En la oficina, Florian sirvió copas de vino de Csopaki y ambos encendieron cigarrillos. Edge preguntó:

—¿Ha ocurrido algo durante mi ausencia que yo deba saber?

—Pues sí. Varias buenas noticias. Quizá sabías que Maggie Hag estaba tratando a Meli Vasilakis para curar su infortunada enfermedad con un régimen de alcanfor, bromuros y ungüento de calomelanos. Pues bien, por fin Maggie le ha dado de alta y ahora Meli y sir John han consumado su idilio. Al menos, lo supongo, porque él se ha trasladado al remolque de Meli.

—Me alegro de saberlo.

—Y Bum-bum ha contratado para su banda a un nuevo músico lleno de talento: Gombocz Elemér, tocador de címbalo. Tuvimos que reforzar el estrado para que aguante el instrumento, pero su música melodiosa merecía tomarse la molestia.

Edge asintió con aprobación.

—Y hemos añadido un artista nuevo. Durante tu ausencia me he encargado de la dirección de la pista y del número de caballos en libertad, pero no teníamos un tirador de repuesto ni un jinete de volteo, así que simplemente dimos más tiempo a los otros artistas para rellenar el programa.

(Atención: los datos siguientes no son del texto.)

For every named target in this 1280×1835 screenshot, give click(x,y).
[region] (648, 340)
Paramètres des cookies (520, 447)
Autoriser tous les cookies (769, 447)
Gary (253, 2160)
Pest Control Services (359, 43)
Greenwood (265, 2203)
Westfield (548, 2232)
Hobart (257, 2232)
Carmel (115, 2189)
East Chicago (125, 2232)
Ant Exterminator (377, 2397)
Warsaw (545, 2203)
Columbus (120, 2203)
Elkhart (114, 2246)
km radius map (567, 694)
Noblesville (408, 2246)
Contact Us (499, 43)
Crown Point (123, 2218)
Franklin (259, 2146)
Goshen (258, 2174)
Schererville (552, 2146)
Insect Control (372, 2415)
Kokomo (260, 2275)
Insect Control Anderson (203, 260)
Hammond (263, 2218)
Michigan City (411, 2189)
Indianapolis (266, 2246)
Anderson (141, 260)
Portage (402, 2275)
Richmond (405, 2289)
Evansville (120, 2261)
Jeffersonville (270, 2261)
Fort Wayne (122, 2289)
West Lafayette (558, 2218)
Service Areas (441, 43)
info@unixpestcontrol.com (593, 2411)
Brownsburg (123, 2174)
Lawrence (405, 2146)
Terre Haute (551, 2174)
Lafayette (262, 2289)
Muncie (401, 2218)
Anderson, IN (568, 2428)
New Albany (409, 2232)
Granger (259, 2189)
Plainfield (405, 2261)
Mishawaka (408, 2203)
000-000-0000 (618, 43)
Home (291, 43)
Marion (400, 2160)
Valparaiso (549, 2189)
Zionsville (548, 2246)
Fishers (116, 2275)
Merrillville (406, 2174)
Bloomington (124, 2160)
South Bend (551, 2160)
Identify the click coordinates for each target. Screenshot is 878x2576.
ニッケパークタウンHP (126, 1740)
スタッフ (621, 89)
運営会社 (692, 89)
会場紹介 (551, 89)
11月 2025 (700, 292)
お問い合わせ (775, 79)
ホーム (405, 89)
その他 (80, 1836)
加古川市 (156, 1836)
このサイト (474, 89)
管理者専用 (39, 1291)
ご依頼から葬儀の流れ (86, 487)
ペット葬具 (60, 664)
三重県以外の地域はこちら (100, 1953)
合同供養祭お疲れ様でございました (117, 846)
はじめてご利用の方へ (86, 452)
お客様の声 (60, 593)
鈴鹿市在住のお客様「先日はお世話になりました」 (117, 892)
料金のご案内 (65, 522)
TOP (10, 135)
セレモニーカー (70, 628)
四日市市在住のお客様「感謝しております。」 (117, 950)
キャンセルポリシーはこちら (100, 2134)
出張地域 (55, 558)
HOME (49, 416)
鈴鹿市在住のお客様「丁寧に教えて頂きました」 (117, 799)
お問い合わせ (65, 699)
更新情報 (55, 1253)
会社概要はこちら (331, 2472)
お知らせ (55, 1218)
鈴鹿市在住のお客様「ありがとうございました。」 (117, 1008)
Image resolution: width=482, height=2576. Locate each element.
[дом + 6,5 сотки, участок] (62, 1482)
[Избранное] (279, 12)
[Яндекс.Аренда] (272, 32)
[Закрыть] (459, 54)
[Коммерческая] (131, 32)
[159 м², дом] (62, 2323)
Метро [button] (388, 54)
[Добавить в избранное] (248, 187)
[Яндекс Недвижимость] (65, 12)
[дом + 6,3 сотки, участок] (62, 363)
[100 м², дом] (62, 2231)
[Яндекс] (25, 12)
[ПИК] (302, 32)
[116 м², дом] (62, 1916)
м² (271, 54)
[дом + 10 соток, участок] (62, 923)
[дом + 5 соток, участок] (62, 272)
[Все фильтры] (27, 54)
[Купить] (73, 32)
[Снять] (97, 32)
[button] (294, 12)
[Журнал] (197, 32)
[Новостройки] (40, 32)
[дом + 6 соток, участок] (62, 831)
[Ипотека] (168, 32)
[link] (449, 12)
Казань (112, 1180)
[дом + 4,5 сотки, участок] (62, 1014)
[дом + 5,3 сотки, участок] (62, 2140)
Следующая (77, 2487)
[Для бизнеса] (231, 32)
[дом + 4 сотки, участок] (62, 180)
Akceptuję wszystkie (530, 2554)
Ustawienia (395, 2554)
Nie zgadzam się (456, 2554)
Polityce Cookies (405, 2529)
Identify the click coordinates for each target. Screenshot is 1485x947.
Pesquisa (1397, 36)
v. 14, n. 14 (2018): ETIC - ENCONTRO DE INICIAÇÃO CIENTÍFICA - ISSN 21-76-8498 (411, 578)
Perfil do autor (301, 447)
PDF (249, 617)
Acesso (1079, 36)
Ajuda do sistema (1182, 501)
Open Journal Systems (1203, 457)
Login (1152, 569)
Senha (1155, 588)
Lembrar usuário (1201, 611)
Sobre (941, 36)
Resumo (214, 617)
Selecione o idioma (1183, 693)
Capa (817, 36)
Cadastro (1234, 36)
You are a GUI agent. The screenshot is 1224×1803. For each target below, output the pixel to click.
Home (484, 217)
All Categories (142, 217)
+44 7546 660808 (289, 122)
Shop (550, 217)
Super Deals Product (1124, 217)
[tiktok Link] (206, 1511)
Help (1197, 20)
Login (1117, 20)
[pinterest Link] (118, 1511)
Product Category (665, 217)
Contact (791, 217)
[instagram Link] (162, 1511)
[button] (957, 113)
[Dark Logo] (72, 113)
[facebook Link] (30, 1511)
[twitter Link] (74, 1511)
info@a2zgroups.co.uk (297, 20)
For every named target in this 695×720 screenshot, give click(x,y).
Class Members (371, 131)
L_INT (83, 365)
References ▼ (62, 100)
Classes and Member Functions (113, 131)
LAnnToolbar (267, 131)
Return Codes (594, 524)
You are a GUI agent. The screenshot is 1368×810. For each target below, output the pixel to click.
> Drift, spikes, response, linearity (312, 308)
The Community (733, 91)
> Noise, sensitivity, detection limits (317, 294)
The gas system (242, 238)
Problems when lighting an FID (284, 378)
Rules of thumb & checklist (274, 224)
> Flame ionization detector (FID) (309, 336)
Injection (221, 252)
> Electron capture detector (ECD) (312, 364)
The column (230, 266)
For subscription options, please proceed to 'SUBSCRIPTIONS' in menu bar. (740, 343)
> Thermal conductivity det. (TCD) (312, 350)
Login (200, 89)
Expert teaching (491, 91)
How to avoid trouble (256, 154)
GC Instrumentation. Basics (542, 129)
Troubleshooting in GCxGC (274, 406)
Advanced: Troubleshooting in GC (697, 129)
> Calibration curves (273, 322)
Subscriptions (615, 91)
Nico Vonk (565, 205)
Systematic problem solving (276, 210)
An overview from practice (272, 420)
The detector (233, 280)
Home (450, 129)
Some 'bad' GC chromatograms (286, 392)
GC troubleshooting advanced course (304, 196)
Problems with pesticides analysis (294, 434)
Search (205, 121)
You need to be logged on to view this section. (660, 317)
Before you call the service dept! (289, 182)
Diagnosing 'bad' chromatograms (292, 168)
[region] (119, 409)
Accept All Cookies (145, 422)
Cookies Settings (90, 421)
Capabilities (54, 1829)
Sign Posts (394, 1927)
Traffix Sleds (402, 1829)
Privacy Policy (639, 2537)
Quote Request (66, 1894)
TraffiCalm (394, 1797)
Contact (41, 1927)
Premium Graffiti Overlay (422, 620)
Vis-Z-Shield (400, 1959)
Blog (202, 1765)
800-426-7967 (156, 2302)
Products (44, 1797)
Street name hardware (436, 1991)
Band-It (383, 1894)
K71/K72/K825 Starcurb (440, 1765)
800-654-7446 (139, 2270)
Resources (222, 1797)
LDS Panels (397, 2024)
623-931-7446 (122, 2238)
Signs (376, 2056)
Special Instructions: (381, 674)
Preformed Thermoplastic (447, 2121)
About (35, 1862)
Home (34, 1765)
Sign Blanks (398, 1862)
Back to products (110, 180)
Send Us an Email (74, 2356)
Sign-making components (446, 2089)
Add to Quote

Pero al segundo o tercer día se presentó este artista único, en respuesta a mi anuncio en el Era. Ni siquiera te describiré el número; dejaré que te sorprendas al verlo, como los patanes. Pero el tal Tücsök no es un primero de mayo, sino un artista consumado y además fantástico.

—Le he oído decir el nombre a Banat y he pensado que sería uno de nuestros eslovacos.

—No, es un nom-de-théâtre. Una palabra húngara que quiere decir Grillo.

—¿Grillo? Si esto significa lo que me temo…

—Sí. Un enano.

—Joder, dijo que tenía buenas noticias. ¿Otro maldito enano? ¿Después de las molestias que nos ocasionaron los otros hijos de puta…?

—Esta vez es hembra y no será una hija de puta. La he instalado con Clover Lee y Domingo y están encantadas como si les hubiera regalado una hermanita, aunque Grillo tiene más años que ellas dos juntas. Es una criatura encantadora y… bueno, aquí está. Katalin Szábo kisaszony, ¿puedo presentarte a Edge Zachary úr? Nuestro director ecuestre, sobre quien has oído tantos elogios. Zachary, te presento a Katalin Szábo, conocida profesionalmente como Tücsök, Grillo.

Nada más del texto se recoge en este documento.